What is asked -
In the entries below, lay out everything from the line containing "292x166 pixels. How" down to the line containing "Looking at the", both included, as a JSON list of strings with one string per line and no blank lines. Leave the pictures out of the list.

Data provided -
= = = = = = =

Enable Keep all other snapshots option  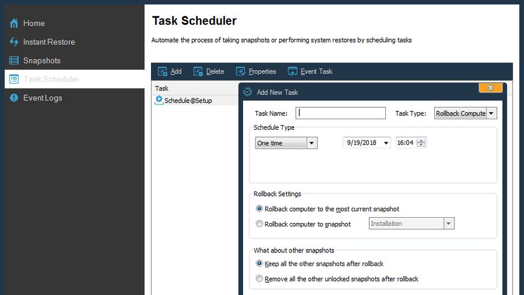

= = = = = = =

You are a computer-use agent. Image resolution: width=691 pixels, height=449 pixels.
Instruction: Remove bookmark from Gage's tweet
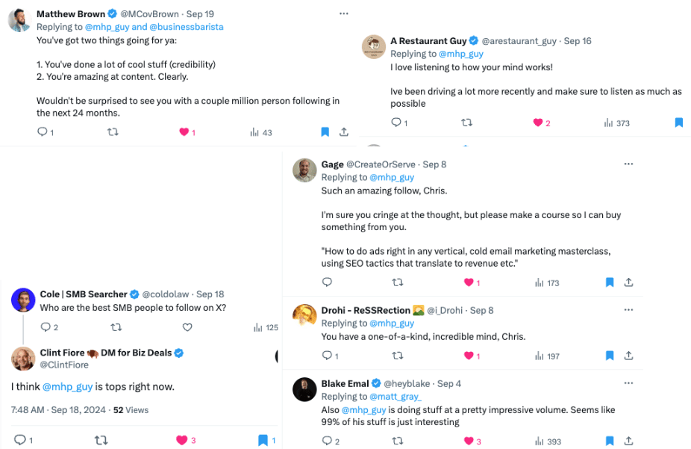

= = = = = = =

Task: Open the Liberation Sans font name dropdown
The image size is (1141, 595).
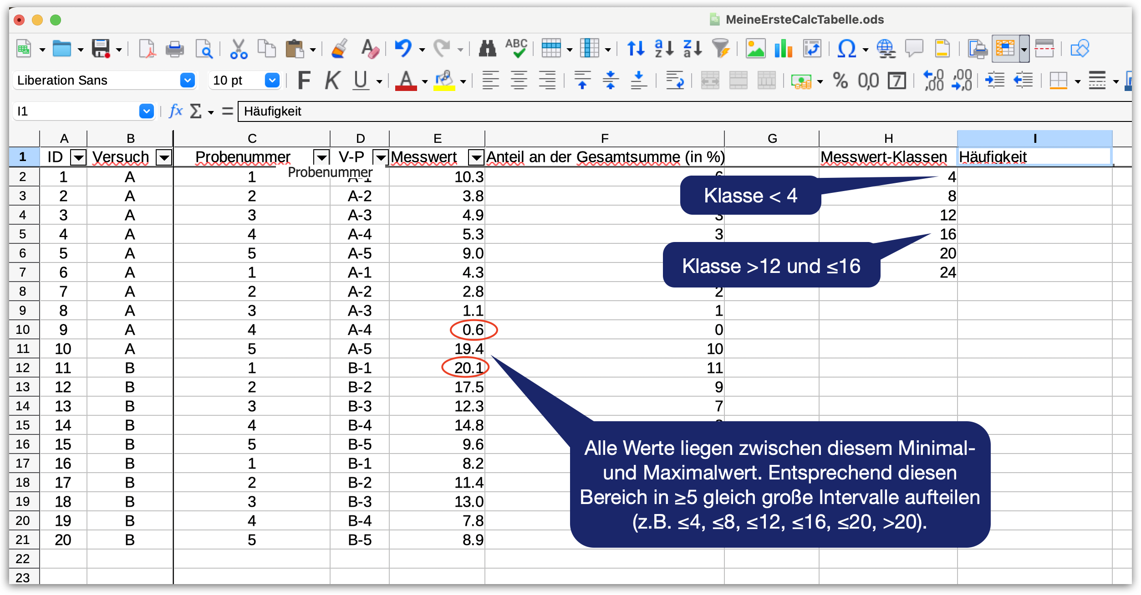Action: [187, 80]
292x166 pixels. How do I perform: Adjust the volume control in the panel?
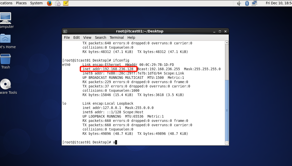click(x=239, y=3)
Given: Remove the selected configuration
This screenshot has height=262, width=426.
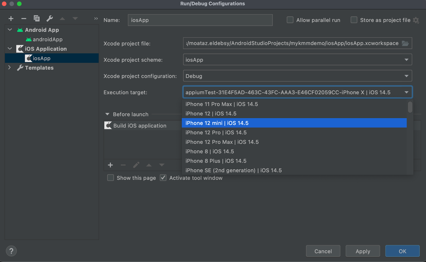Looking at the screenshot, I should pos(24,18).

= = = = = = =

Exercise response -
[
  "292x166 pixels. How do I perform: Adjust the volume control in the panel?",
  "click(x=239, y=3)",
  "Given: Remove the selected configuration",
  "This screenshot has height=262, width=426.",
  "Looking at the screenshot, I should pos(24,18)."
]